- **EXERCISE**
Your answer should be the exact lines of the records, starting with the one containing "1150x731 pixels." and running to the end.
[[ ENTRIES SUPPLIED, beginning ]]
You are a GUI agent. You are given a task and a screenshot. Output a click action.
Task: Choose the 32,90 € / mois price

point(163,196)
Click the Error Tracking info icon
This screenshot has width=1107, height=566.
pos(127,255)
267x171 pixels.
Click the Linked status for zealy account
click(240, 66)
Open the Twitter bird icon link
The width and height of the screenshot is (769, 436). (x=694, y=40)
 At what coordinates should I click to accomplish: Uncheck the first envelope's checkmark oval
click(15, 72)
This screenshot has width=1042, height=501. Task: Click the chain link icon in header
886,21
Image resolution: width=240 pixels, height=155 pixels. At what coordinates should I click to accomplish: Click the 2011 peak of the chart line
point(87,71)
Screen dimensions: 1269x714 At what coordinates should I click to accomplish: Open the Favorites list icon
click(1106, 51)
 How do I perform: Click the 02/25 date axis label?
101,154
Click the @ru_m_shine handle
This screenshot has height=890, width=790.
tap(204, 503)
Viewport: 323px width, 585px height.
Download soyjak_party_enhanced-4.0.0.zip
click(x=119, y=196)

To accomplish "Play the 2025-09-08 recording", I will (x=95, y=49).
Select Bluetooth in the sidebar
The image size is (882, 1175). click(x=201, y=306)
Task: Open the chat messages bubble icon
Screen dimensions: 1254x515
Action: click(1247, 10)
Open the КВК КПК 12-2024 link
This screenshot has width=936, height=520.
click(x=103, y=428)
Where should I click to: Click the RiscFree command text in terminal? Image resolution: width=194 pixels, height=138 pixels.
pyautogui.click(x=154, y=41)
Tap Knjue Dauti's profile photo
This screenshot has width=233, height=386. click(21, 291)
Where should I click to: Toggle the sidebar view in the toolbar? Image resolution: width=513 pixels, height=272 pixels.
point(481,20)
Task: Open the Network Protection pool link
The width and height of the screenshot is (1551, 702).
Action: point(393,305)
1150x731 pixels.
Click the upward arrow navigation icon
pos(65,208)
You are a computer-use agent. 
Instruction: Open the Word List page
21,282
[[ ENTRIES SUPPLIED, end ]]
- **RESULT BELOW**
1150x731 pixels.
Click the upward arrow navigation icon
pos(65,208)
You are a computer-use agent. 
Instruction: Open the Word List page
21,282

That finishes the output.